Dirigentes do Sebrae/RS reuniram-se nesta segunda-feira, 19, com o secretário estadual adjunto da Fazenda, André Barreto de Paiva Filho, com o Chefe da Casa Civil do Governo do Estado, Carlos Pestana, com deputados da Frente Parlamentar das Micro e Pequenas Empresas e com a líder do governo na Assembléia Legislativa, deputada Miriam Marroni. Na pauta dos encontros, a votação do PL 390, que atualiza os valores de faturamento das micro e pequenas empresas enquadradas no Simples Gaúcho, que deve ocorrer nesta terça-feira, dia 20, em regime de urgência.
De acordo com o presidente do Sebrae, Vitor Koch, o projeto encaminhado pelo Executivo estadual está penalizando as MPEs, “ao reduzir para 12 as faixas de faturamento, o que provocaria um corte de um terço na redução do ICMS dos empreendimentos de pequeno porte”. Em tese, no Rio Grande do Sul o Simples seria para as empresas que faturam até R$ 2,5 milhões, enquanto em Santa Catarina, São Paulo, Rio de Janeiro e Minas Gerais ele é voltado para empresas que faturam até R$ 3,6 milhões, conforme o governo federal.
Diante disso, o Sebrae/RS apresentou um projeto redesenhado contendo 18 faixas de faturamento e o adequando ao Supersimples Nacional. “Assim, tentamos manter o que o próprio governo do Estado prega, que é o fortalecimento das micro e pequenas empresas. O Simples deve beneficiar e fomentar o crescimento sustentável dos pequenos negócios e não prejudicá-las”, salientou Vitor Koch.

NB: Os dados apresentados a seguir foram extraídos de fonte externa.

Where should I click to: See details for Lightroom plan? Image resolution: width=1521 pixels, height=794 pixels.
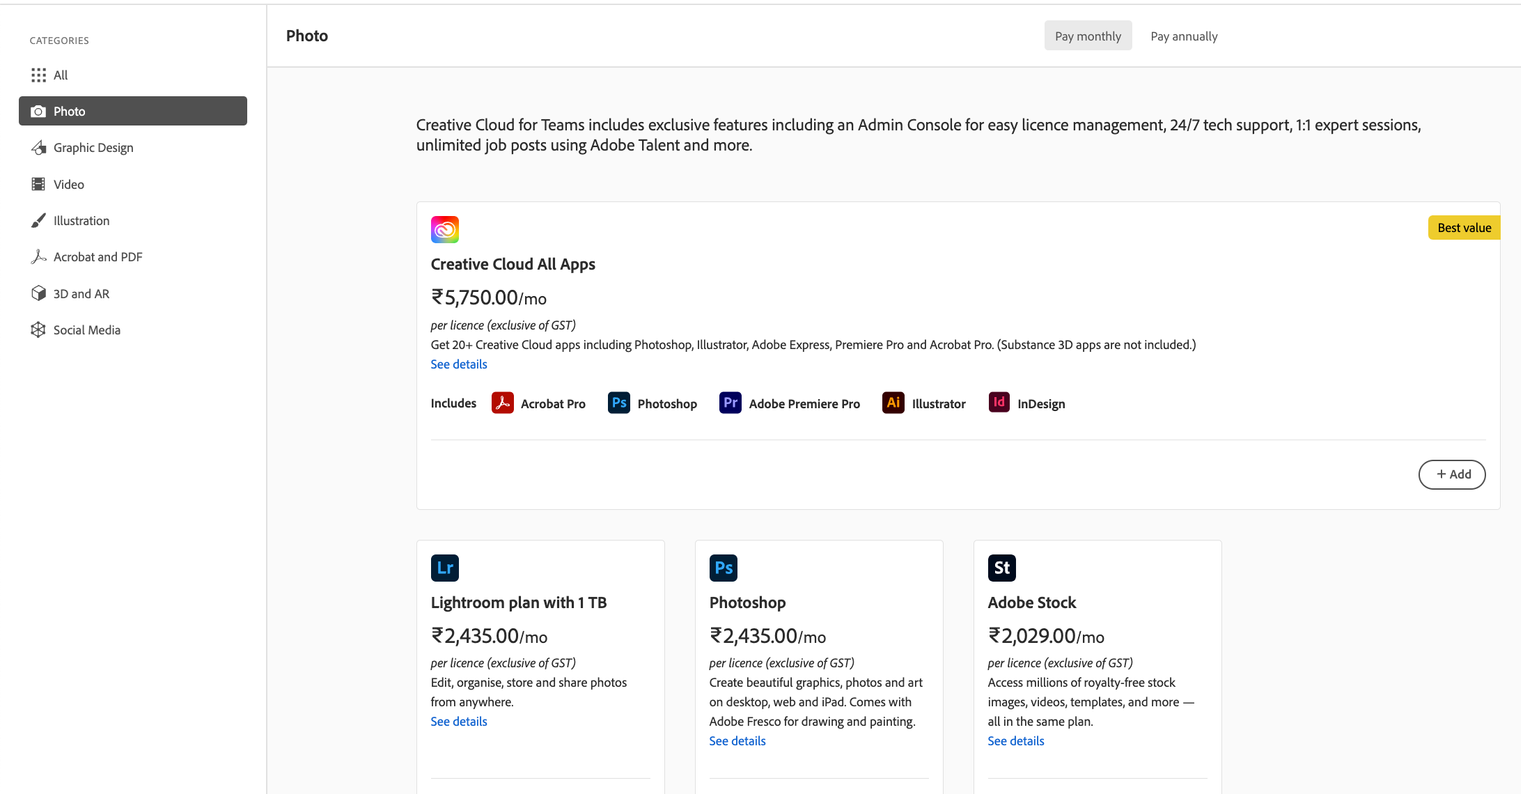[x=459, y=721]

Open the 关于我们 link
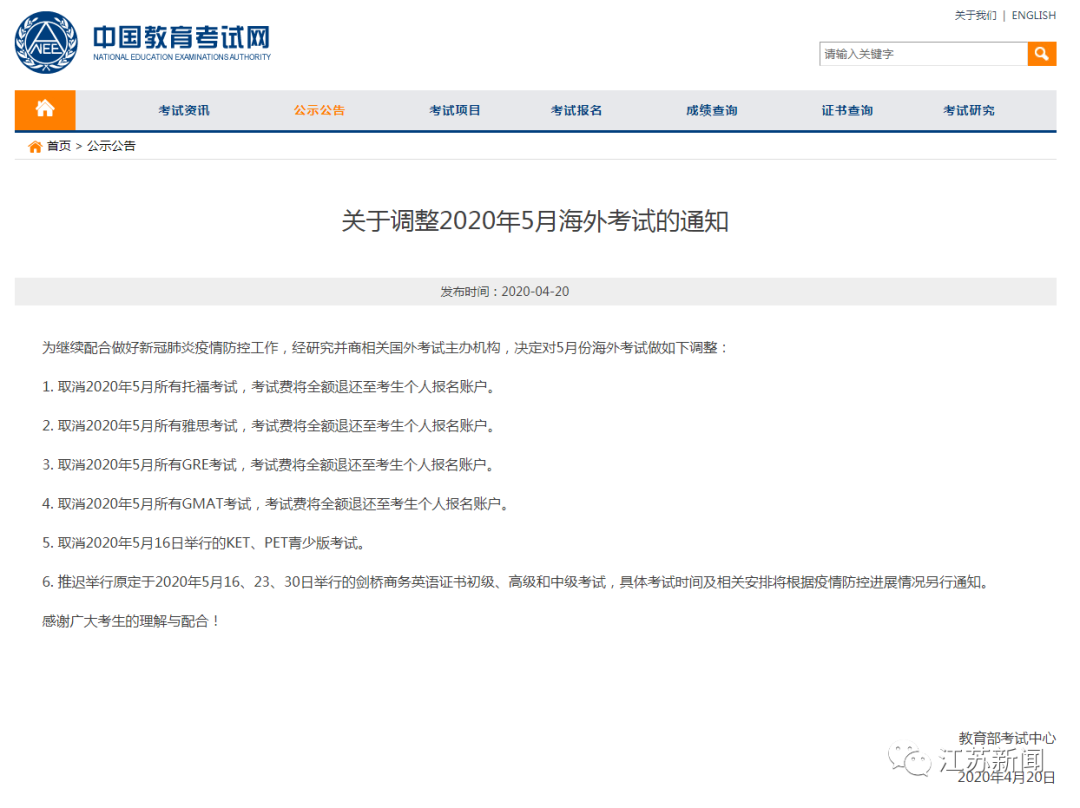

O PL 390 reduziu para 12 as faixas de faturamento, o que irá provocar um corte de um terço na redução do ICMS dos empreendimentos de pequeno porte. Atualmente, a redução para estas empresas é de 65,67% do ICMS. No entanto, pelo projeto que será votado nesta terça-feira, elas pagarão mais impostos a partir do próximo ano, já que a redução cai para pouco mais de 43%. Isto significa que para cada R$ 100 de faturamento tributado, o recolhimento subirá de R$ 34,33 para R$ 56,22.